Minhas tardes foram povoadas por entardeceres cor de fogo e céus fulminantes que dormiam nos braços da montanha verde esmeralda, de San Lucas Sacatepéguez. Cresci pastoreando cabras e carroças. Me acompanharam na frágil idade da inocência: grilos, gafanhotos, vagalumes e chicharras. Galinhas caipiras, patos e os montes de maritacas verdes que alegravam cada manhã quando cantavam e gritavam aos céus, voando em liberdade. Foi poesia o musgo branco que crescia nos ciprestes e troncos de árvores durantes os tempos de frio na aldeia El Calvario.

Cresci com o tempo na contramão, nas urgências e penas do trabalho, da casa, a criança dos cumes e a escola. Amadureci ao susto em vários aspectos da minha vida, me fiz adulta enquanto carregava minha caixa nos ombros, longas horas sob o sol torrencial; em outros momentos como por rebeldia e sobrevivência fiquei sendo menina, para resguardar a magia da inocência na idade dos sonhos.

Minha brincadeiras infantis não tiveram nada a ver com bonecas, carros e nem eletrônicos. O meu foi o campo e o lamaçal. Chamuscas de futebol que me dava na telha pagar com coro vivo quando minha mãe me chicoteava por atrevimento, todos os dias. E se tornou a paixão da minha vida, pela intimidade e cumplicidade.

Bebedeiras intermináveis na idade da adolescência e uma cantina que foi o relógio do cipotal do subúrbio. As ruas abertas que abraçaram nossa frustração de párias, escape das limpezas sociais e defesa da alegria. Quando havia comida era luxo sopear as tortilhas com caldo de feijão, quando não, as dobrávamos com sal. Fazer malabares para que as 24 horas do dia nos alcançassem com tudo o que havia de fazer na casa.

Não me lembro de um só minuto sentada fazendo as tarefas escolares, as fazia caminhando enquanto ordenhava as cabras, limpava o chiqueiro, o galinheiro e varria o pátio. Em um pedaço de papel apontava o que acreditava ser importante do resumo da unidade e o levava para ler no caminho, enquanto carregava ao ombro a caixa até La Fresera, o mercado da aldeia. Ou quando íamos ao destacamento militar de El Calvario, atravessando a aldeia entre buracos de hortaliças e arvores frutíferas, para ir vender sorvetes, chocobananas, pupusas de chicharrón e atol.

:: Exercício 1 ::
Segundo o relato de infância, em qual aldeia crescia o musgo branco nos ciprestes durante os tempos de frio?
:: Exercício 2 ::
Prossiga com o relato de infância a partir do ponto em que ele termina.
As linhas que vêm a seguir constituem material à parte, sem relação com o relato de infância.

Itens listados em um conjunto de dados:
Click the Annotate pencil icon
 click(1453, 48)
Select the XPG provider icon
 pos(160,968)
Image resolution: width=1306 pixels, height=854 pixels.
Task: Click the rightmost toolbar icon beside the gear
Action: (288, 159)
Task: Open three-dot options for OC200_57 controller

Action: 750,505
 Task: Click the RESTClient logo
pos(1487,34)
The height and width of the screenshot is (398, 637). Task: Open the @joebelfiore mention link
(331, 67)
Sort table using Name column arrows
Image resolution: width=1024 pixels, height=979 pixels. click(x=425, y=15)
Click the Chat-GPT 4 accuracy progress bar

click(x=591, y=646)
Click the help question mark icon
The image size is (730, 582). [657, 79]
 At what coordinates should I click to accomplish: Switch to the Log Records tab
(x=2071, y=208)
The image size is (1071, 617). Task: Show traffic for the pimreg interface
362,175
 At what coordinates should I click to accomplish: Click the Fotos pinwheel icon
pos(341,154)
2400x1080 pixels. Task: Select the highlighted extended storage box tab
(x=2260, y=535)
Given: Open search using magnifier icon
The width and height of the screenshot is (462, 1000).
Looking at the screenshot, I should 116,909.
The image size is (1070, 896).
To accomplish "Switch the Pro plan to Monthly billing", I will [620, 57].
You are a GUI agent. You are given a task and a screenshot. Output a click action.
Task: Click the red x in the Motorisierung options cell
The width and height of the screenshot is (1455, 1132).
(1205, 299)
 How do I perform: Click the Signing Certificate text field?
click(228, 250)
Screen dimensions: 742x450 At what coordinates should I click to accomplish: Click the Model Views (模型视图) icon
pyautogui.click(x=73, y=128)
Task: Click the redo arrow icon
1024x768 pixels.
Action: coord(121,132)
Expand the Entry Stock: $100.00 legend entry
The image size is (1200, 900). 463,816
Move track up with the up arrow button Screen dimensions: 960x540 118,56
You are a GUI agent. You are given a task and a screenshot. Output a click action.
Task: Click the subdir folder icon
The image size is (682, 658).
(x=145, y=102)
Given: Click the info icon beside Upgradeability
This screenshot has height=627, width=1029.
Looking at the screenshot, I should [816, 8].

:: Resultado da tarefa 1 ::
Na aldeia El Calvario.

:: Resultado da tarefa 2 ::
A carência e os estragos da miséria despertaram minha imaginação e para a época de natal pedia um duplo litro de água com gás fiado na vendinha da esquina de casa, e fazia rifas no mercado entre os vendedores. Vendia o número a 25 centavos e com isso conseguia pagar o duplo litro e ainda sobrava para ir ajustando as compras escolares úteis em janeiro.

Para o natal fazia adornos natalinos com papel que me fiavam a miscelânea do mercado e os vendia junto com os sorvetes. Havia fome, carência de calçados, roupa e itens escolares. Dois meninos que começavam a caminhar e a angústia de que não lhes faltaram nada, para que eles não tivessem que viver a crueza que nos tocou a suas irmãs mais velhas. Fomos mães sem parir, sem querer, nos caiu de golpe na infância e a responsabilidade nos roubou a infância.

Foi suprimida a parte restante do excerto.